Data shown:
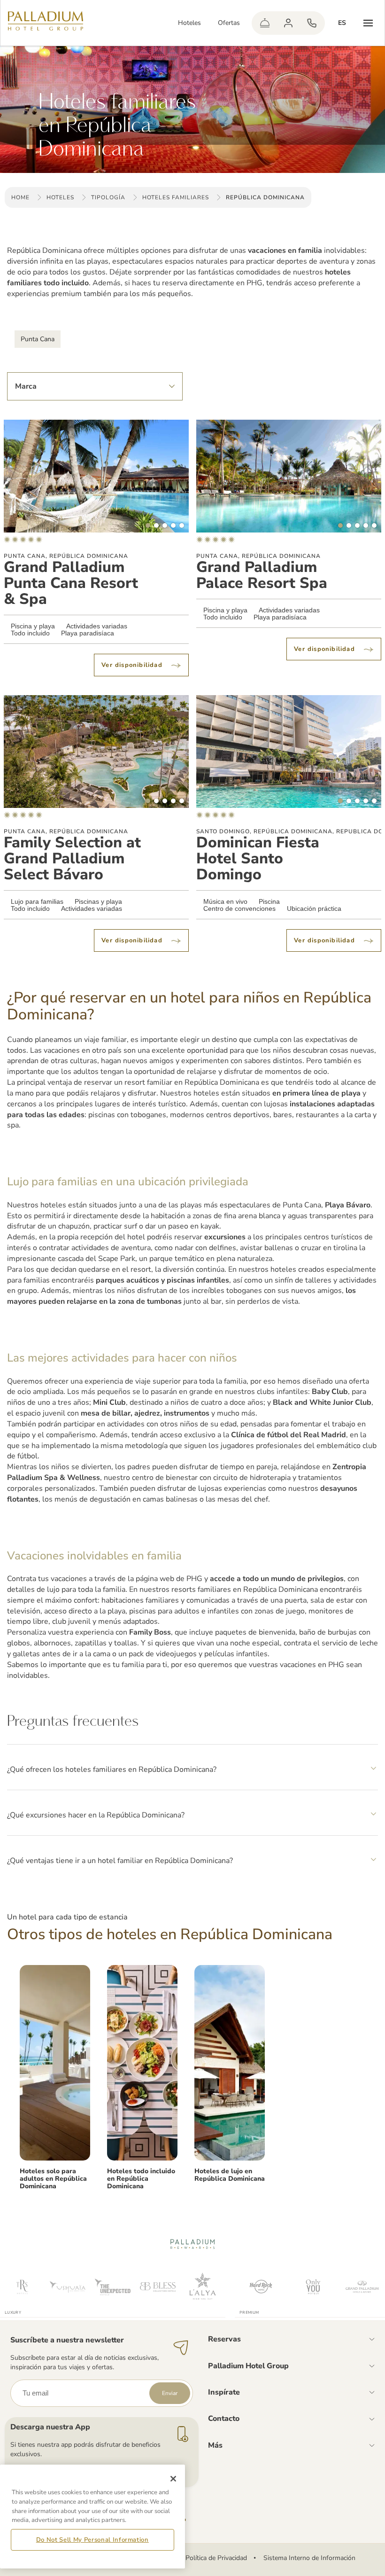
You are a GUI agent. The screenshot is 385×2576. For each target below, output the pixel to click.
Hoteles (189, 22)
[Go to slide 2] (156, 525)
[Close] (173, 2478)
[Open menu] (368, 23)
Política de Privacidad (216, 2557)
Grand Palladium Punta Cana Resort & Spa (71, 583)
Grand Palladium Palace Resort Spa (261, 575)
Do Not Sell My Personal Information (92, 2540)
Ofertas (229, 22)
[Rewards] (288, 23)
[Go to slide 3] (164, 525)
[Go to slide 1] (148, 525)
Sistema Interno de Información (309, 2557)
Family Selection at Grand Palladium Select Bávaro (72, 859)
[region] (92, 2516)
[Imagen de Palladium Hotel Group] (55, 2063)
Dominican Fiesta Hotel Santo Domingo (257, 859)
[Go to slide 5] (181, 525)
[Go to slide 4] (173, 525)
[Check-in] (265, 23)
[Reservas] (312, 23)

What you should do:
If the material above contains pictures, exclude them from an otherwise exact transcription.

Written reply:
You are a GUI agent. The screenshot is 385×2576. For each target below, output the pixel to click.
Hoteles (189, 22)
[Go to slide 2] (156, 525)
[Close] (173, 2478)
[Open menu] (368, 23)
Política de Privacidad (216, 2557)
Grand Palladium Punta Cana Resort & Spa (71, 583)
Grand Palladium Palace Resort Spa (261, 575)
Do Not Sell My Personal Information (92, 2540)
Ofertas (229, 22)
[Rewards] (288, 23)
[Go to slide 3] (164, 525)
[Go to slide 1] (148, 525)
Sistema Interno de Información (309, 2557)
Family Selection at Grand Palladium Select Bávaro (72, 859)
[region] (92, 2516)
[Imagen de Palladium Hotel Group] (55, 2063)
Dominican Fiesta Hotel Santo Domingo (257, 859)
[Go to slide 5] (181, 525)
[Go to slide 4] (173, 525)
[Check-in] (265, 23)
[Reservas] (312, 23)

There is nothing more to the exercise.